En Floride comme au Texas – traditionnelles terres républicaines –, la sphère politique a plutôt tendance à abonder dans le sens des climatosceptiques. À commencer par le gouverneur de Floride, Rick Scott, qui affiche depuis nombre d’années déjà son déni du réchauffement climatique. Selon la presse américaine, il aurait même interdit aux employés du Département de protection environnementale de Floride d’utiliser le terme. Rick Scott est loin d’être le seul climatosceptique à la tête de l'État : son prédécesseur, Jeb Bush, ne s’en cache pas non plus, tout comme le sénateur de l’État Marco Rubio et le président de la Chambre des représentants en Floride, Richard Corcoran.
La Floride faisant à chaque élection partie des États clés, les fameux "swing states", on imagine mal Donald Trump se mettre en désaccord avec ces influents décideurs politiques aux positions bien arrêtées. D’autant plus que le dénigrement du réchauffement climatique figurait parmi les grands thèmes de campagne du candidat républicain, lui qui a publiquement qualifié le phénomène de "canular créé par la Chine pour affaiblir l’industrie américaine". Le retrait des États-Unis de l’accord de Paris faisait également partie des grandes promesses électorales de Donald Trump.
"Jouer de cette distraction climatique" pour marquer des points au Congrès
Cependant, s’il est peu probable qu’il fasse volte-face de lui-même, le président pourrait mettre de l’eau dans son vin si la société civile mettait la pression sur certains responsables locaux, selon Soufian Alsabbagh, politologue spécialiste des républicains. "Le sud-est des États-Unis est riche en États dits 'rouges', c’est-à-dire qu’ils votent traditionnellement républicain. Peut-être que dans l’électorat de ces États qui sont touchés actuellement par les catastrophes, on va voir des revirements d’opinion. Et c’est ça qui pourrait faire changer Donald Trump", croit-il, ajoutant que les prochaines semaines seront, pour le président américain, un véritable "calcul politique" en vue des élections de mi-mandat, les "midterms", de 2018 et de la présidentielle de 2020.
Le politologue estime, en effet, que Donald Trump pourrait "jouer de cette distraction climatique" que sont les ouragans pour tenter de marquer des points précieux au Congrès. "Si on regarde la présidence de Trump et notamment sa relation avec le Congrès, on peut dire qu'il n'a strictement rien réussi législativement. [L’ouragan] Harvey lui a donné, pour la première fois, une victoire législative majeure puisqu’il a réussi à s’entendre avec les démocrates pour augmenter le plafond de la dette et faire passer le package d’aide pour les victimes d’Harvey", souligne Soufian Alsabbagh.

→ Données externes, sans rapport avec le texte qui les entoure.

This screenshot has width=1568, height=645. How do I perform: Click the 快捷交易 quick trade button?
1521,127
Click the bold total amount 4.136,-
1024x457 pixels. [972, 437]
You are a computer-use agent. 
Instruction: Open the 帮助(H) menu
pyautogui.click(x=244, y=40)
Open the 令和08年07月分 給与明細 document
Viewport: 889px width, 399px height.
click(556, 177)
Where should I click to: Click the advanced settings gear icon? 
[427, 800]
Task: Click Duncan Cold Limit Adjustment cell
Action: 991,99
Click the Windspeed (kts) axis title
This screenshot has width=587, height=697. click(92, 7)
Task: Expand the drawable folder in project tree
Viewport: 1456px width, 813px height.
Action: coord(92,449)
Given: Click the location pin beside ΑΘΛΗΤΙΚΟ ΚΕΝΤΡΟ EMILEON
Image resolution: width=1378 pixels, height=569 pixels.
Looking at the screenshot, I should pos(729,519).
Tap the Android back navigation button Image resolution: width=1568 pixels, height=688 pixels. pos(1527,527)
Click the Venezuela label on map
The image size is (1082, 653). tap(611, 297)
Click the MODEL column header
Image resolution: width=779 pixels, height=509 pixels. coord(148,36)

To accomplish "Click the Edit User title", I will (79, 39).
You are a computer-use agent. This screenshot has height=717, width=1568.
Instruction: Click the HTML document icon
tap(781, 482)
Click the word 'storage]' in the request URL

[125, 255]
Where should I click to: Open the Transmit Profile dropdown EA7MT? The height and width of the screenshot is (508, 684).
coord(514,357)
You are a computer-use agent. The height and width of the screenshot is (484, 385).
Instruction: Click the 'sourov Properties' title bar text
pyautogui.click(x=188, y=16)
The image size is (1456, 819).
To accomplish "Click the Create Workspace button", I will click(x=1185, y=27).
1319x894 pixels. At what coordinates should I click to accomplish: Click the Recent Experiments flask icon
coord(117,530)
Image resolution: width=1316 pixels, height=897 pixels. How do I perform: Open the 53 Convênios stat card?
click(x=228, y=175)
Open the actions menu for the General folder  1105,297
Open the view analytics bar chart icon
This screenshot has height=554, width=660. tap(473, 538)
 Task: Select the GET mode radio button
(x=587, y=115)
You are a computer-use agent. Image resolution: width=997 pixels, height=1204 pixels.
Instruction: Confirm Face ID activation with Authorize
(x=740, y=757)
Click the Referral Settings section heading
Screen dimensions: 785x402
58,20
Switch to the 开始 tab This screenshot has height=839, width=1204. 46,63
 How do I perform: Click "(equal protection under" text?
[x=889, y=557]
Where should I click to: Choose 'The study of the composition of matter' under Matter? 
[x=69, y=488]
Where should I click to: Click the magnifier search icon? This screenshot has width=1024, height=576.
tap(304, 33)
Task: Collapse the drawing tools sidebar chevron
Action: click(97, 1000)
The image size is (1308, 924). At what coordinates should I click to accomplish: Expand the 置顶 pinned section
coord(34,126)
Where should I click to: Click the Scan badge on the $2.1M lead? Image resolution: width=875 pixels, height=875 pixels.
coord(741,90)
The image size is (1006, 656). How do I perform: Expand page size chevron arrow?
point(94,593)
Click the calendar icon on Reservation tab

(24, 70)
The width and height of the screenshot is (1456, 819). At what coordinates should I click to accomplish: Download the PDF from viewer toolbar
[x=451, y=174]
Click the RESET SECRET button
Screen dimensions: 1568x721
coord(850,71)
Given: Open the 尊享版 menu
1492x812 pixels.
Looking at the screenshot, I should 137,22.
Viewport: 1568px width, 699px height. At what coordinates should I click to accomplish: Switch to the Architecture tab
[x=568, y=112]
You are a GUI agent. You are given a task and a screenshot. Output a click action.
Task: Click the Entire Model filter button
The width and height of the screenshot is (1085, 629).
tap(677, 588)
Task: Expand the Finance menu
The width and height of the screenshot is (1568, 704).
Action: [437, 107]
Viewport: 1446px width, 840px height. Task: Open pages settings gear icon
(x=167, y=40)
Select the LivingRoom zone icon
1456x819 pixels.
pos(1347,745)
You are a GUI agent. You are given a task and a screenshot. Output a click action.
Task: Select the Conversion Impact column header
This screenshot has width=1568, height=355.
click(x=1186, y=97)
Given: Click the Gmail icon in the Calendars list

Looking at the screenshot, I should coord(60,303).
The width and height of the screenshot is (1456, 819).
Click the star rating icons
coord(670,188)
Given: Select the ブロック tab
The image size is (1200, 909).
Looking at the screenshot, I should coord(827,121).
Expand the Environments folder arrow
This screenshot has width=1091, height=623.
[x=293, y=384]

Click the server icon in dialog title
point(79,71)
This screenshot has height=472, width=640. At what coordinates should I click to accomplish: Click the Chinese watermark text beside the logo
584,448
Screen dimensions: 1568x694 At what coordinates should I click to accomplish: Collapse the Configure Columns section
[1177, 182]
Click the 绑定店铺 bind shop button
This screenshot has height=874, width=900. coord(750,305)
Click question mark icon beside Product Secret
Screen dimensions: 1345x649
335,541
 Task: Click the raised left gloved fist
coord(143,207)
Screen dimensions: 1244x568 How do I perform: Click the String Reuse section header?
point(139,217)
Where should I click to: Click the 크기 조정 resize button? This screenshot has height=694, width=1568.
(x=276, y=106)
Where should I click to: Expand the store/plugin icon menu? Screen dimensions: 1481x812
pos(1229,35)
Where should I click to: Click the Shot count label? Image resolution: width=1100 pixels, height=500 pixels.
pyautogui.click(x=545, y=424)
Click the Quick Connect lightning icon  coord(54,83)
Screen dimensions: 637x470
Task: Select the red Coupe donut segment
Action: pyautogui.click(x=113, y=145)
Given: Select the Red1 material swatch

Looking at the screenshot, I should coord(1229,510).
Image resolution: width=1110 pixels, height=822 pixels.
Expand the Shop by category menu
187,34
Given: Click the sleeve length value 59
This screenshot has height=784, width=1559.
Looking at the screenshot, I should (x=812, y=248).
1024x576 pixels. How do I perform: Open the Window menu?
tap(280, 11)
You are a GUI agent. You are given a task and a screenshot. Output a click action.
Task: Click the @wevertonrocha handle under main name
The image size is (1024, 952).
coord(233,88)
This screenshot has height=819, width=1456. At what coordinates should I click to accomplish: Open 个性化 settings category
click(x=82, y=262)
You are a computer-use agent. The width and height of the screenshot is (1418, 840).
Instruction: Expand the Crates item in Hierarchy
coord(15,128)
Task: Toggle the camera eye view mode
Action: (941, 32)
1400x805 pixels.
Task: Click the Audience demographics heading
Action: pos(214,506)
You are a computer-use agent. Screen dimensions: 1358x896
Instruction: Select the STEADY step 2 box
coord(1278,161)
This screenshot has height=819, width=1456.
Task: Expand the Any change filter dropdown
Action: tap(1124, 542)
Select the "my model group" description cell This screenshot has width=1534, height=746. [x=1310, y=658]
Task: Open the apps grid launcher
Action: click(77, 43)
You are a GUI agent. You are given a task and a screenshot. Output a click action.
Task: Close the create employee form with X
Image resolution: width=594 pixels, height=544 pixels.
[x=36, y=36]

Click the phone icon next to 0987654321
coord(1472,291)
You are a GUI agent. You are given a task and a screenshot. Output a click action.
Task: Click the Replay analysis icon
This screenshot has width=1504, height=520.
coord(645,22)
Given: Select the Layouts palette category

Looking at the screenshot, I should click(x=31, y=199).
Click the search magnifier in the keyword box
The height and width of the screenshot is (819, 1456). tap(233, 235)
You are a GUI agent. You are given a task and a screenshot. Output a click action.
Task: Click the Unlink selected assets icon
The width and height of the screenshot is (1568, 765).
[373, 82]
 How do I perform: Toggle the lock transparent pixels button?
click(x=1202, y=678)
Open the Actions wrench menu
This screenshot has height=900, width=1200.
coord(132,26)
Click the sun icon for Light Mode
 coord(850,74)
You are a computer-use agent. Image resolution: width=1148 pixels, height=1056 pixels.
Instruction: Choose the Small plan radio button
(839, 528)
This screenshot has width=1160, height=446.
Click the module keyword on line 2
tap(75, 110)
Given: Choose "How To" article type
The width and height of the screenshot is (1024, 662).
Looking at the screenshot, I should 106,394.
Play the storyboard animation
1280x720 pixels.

Selon lui, Donald Trump peut bénéficier de ces événements climatiques pour "scinder le Parti républicain au Congrès" et ainsi dégager une frange républicaine moins radicale qui irait chercher les électeurs modérés perdus ces derniers mois. Le président pourrait aussi "s’appuyer sur quelques démocrates et montrer qu’il est capable de faire passer des lois, ce qui est absolument vital", pointe Soufian Alsabbagh.
Et si les Rick Scott, Jeb Bush, Marco Rubio et autre Richard Corcoran risquent fort de camper sur leurs positions climatosceptiques, ce n’est pas le cas de tous les républicains. Formé en 2016, le Caucus des solutions climatiques (Climate Solutions Caucus) compte 25 républicains, dont trois de Floride. Ils sont, en tout, 50 à faire partie de ce groupe bipartisan de débats et de discussions, dont la seule existence indique un certain appétit pour des échanges construits et honnêtes sur la question du changement climatique.